┌────────

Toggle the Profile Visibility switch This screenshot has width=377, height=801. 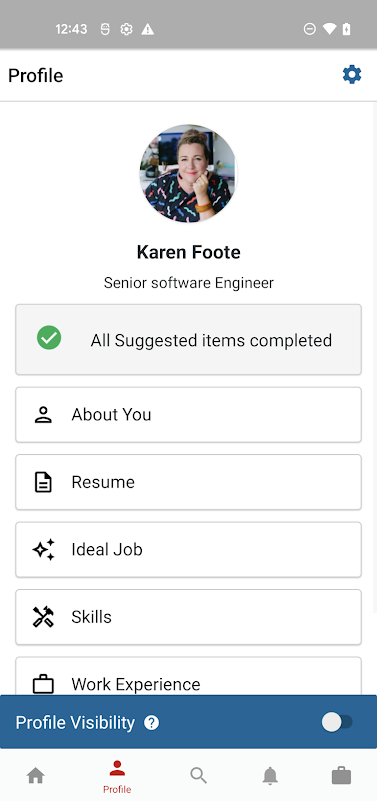coord(337,722)
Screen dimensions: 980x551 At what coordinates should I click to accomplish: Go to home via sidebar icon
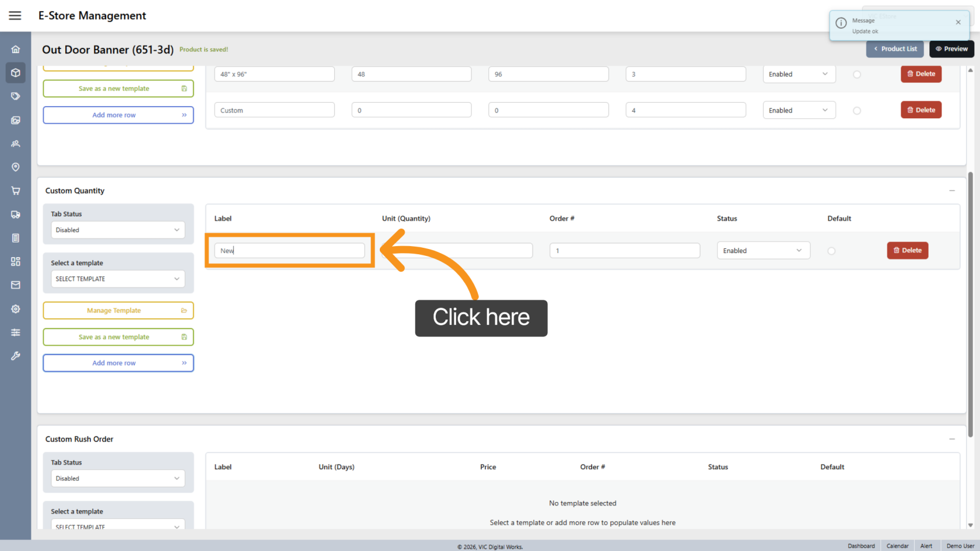(16, 50)
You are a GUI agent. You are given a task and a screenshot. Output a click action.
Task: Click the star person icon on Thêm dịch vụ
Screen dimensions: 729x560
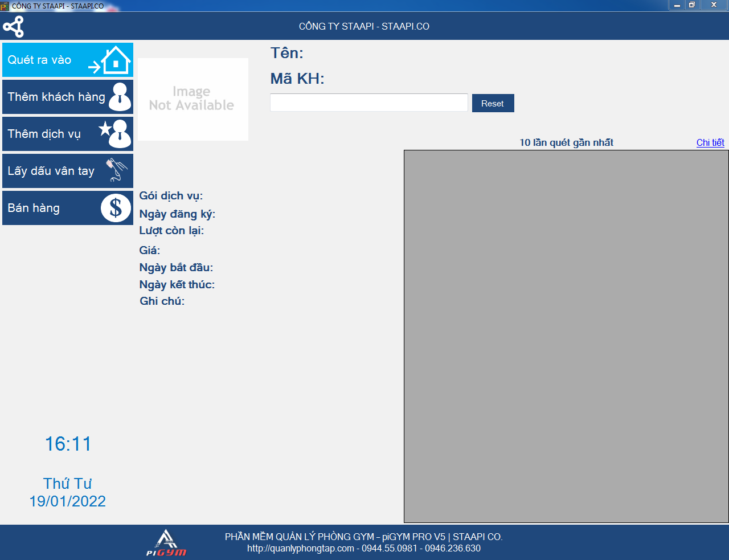tap(116, 134)
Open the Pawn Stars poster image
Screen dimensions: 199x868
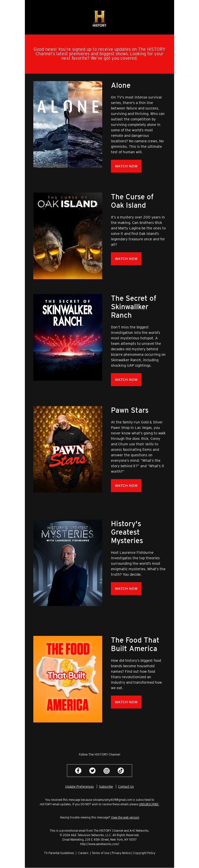[x=68, y=449]
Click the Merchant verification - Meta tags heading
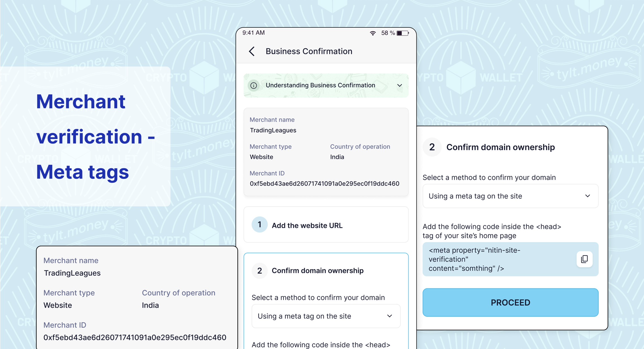Viewport: 644px width, 349px height. pyautogui.click(x=95, y=136)
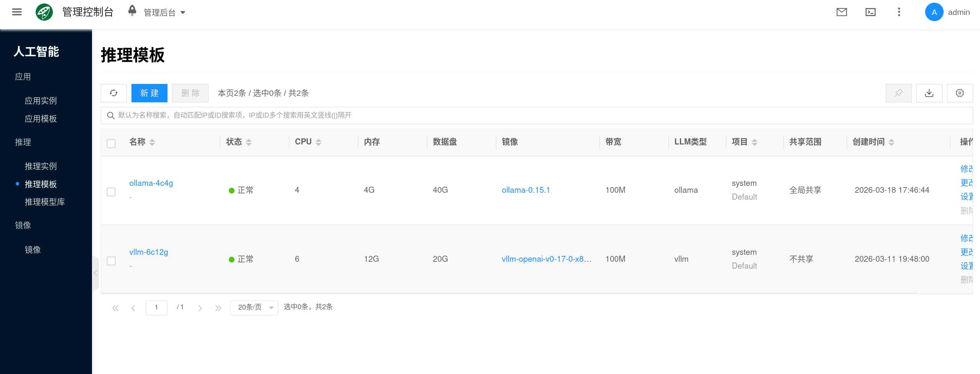Viewport: 980px width, 374px height.
Task: Select the ollama-4c4g row checkbox
Action: [111, 192]
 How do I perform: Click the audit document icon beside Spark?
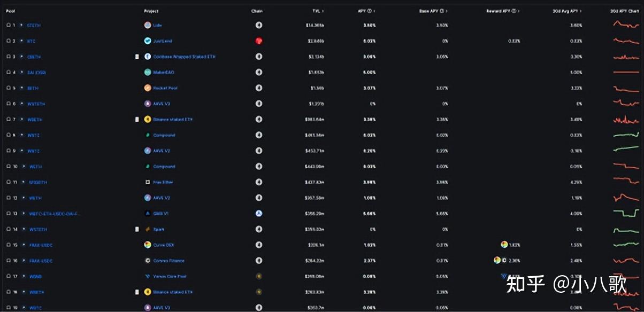(x=137, y=229)
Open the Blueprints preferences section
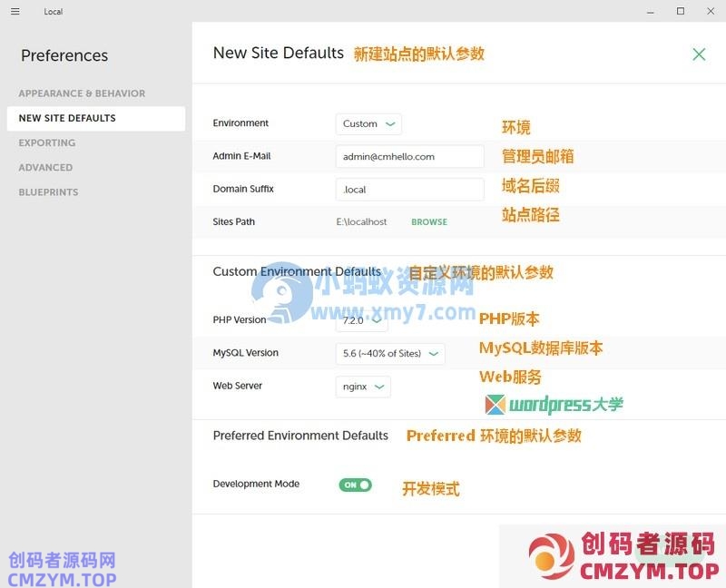Screen dimensions: 726x588 (x=48, y=192)
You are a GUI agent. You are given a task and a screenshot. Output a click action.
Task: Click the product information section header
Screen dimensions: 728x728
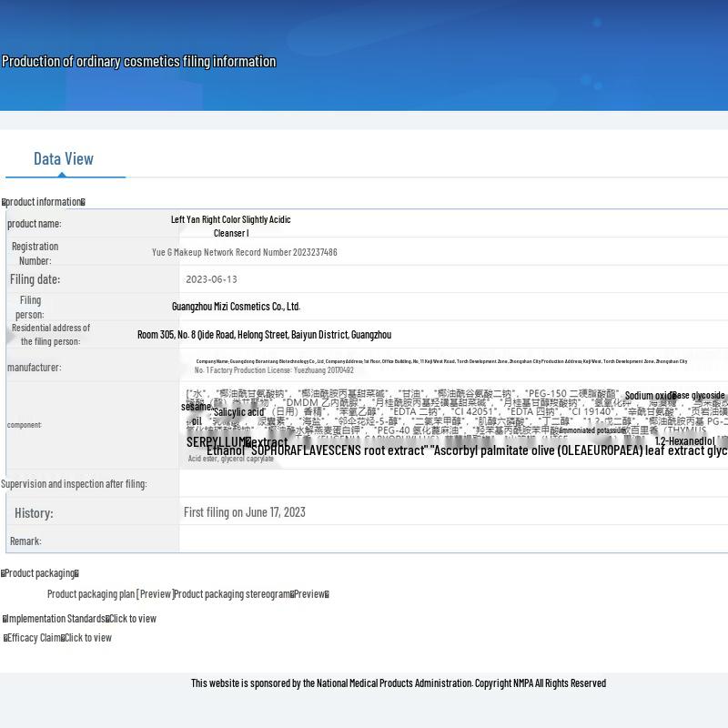tap(44, 202)
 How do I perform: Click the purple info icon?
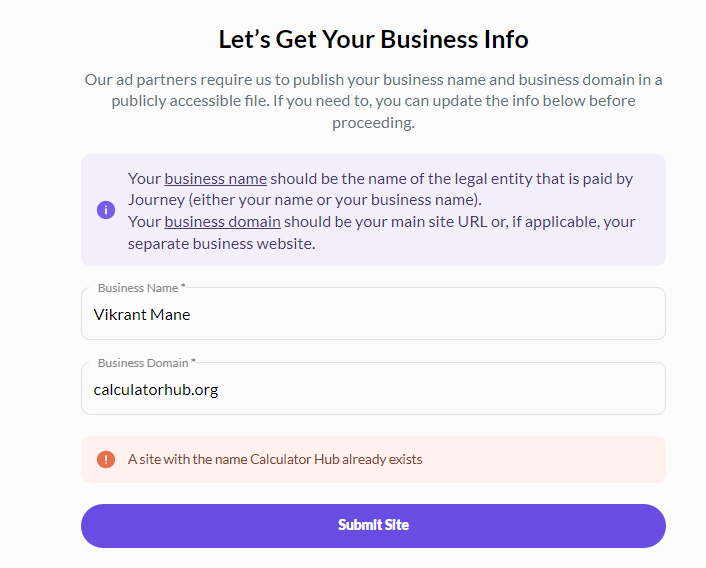[106, 210]
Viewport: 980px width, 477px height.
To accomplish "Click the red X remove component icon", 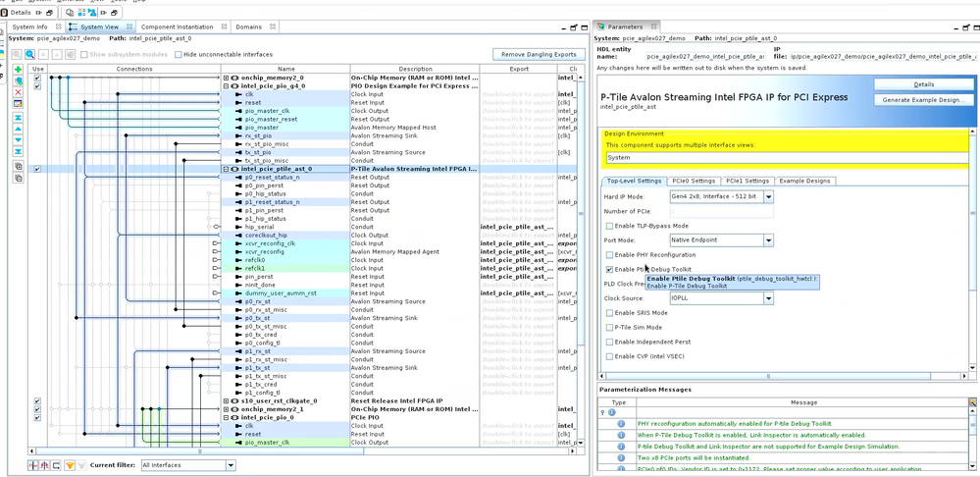I will [x=19, y=92].
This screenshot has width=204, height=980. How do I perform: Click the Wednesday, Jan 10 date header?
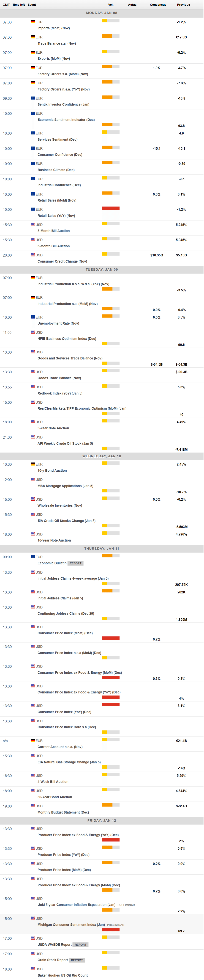101,456
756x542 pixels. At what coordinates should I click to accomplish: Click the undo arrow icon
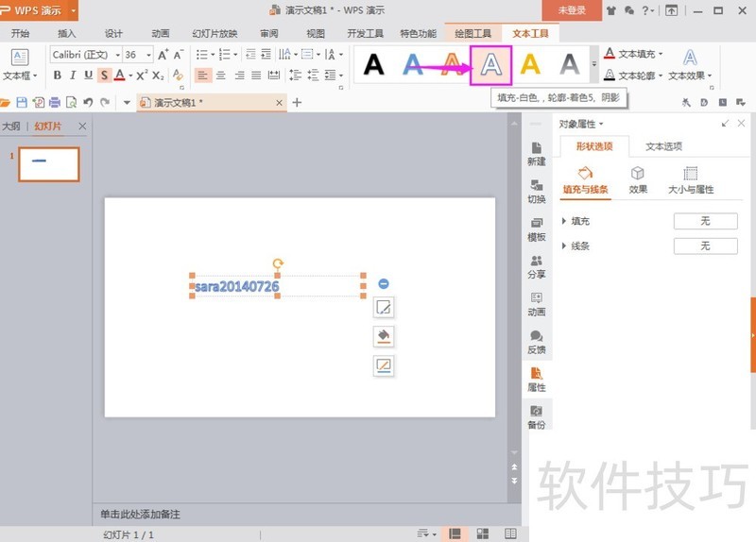[87, 102]
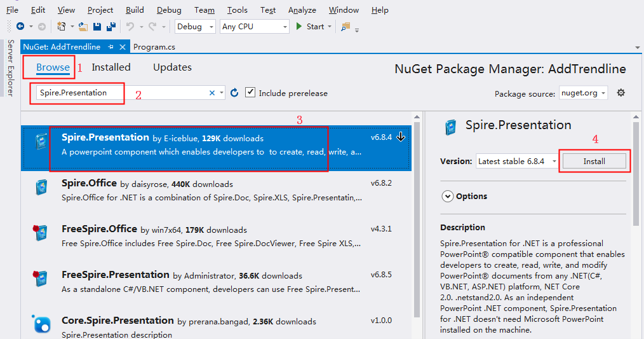Click the Install button

click(594, 162)
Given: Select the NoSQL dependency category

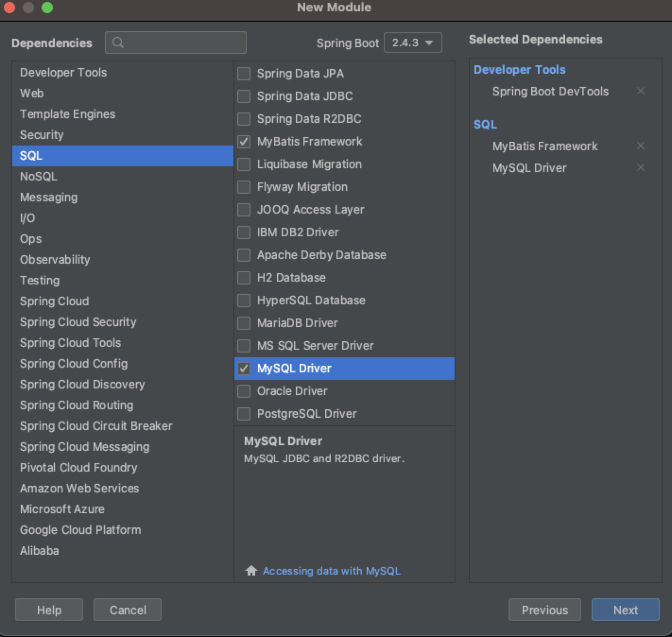Looking at the screenshot, I should tap(38, 176).
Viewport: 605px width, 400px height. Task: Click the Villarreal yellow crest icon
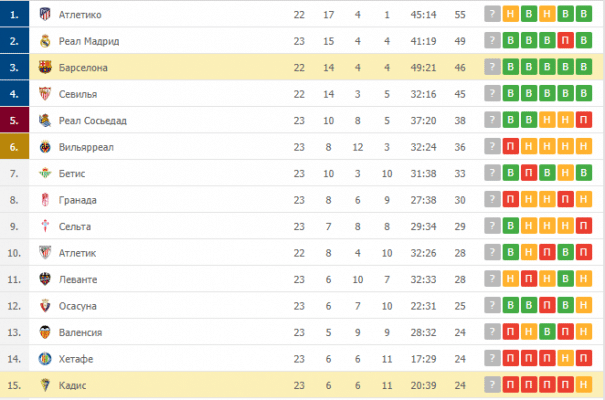tap(45, 147)
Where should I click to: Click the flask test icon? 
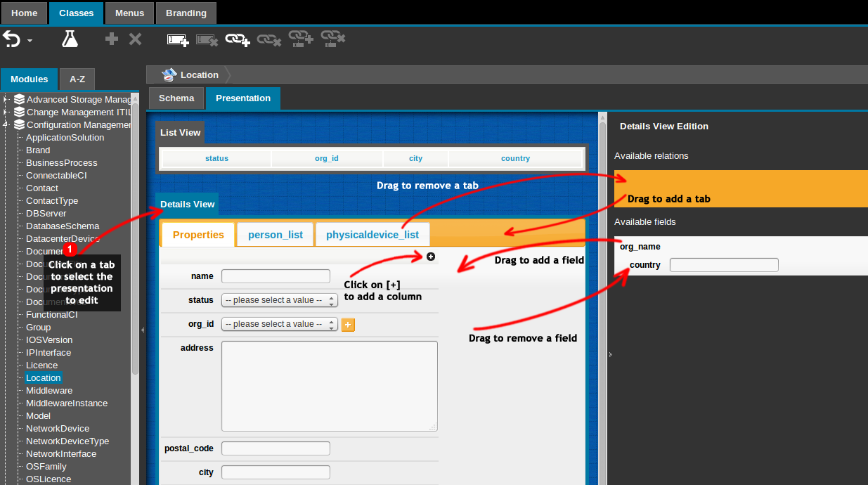[70, 39]
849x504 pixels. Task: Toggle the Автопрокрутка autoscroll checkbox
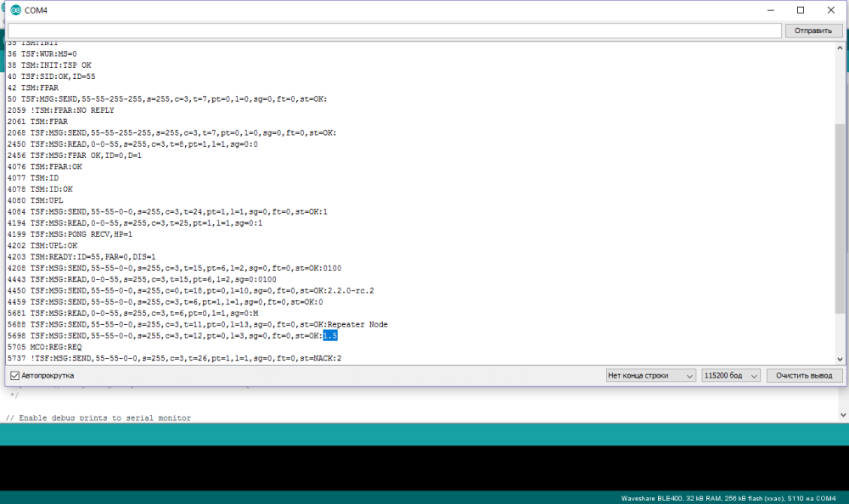14,375
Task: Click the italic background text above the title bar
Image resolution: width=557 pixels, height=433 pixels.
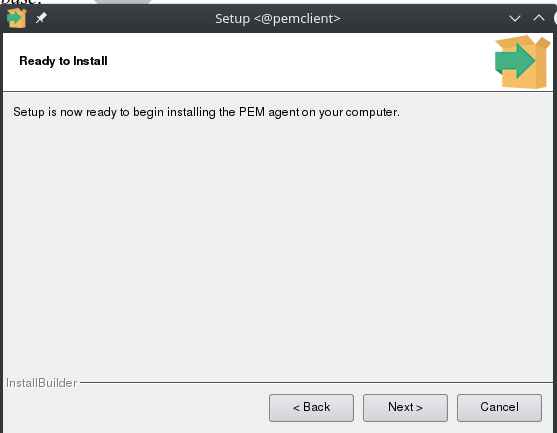Action: point(21,2)
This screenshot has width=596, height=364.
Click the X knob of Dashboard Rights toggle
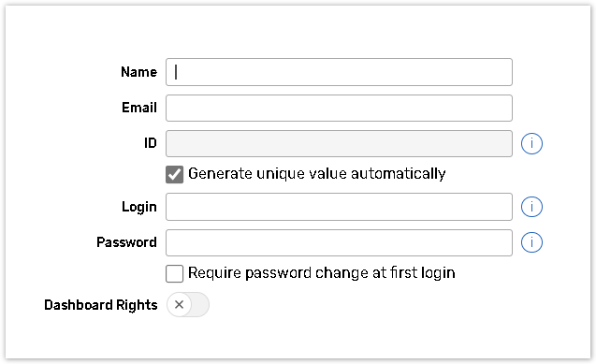tap(179, 305)
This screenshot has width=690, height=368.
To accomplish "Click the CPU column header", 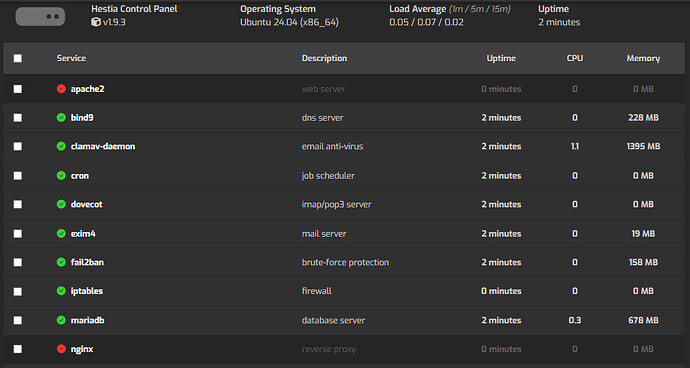I will coord(575,58).
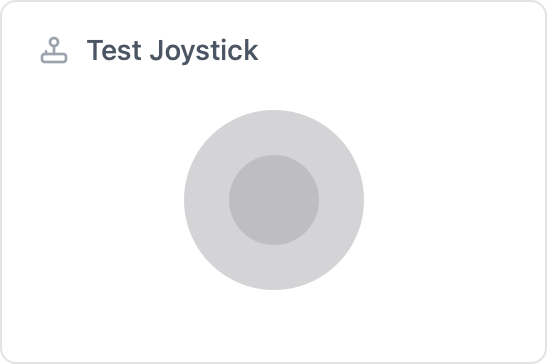This screenshot has height=364, width=548.
Task: Click the ball top of the joystick icon
Action: [54, 42]
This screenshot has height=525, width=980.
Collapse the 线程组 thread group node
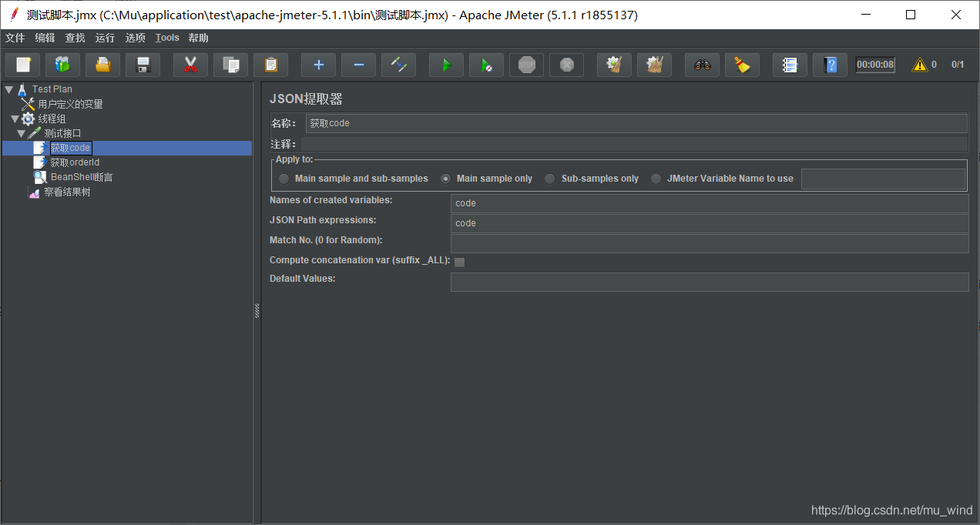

└────────

=== What this task involves ===
Though the entries above contain pictures, none should be copied; reproduce only the lines between the one holding "Viewport: 605px width, 400px" and the one holding "Task: Click the italic", inclusive, exactly as written.

=== Worked solution ===
Viewport: 605px width, 400px height. Task: Click the Villarreal yellow crest icon
tap(45, 147)
Where should I click to: Click the flask test icon? 
[70, 39]
849x504 pixels. Task: Toggle the Автопрокрутка autoscroll checkbox
14,375
Task: Click the italic background text above the title bar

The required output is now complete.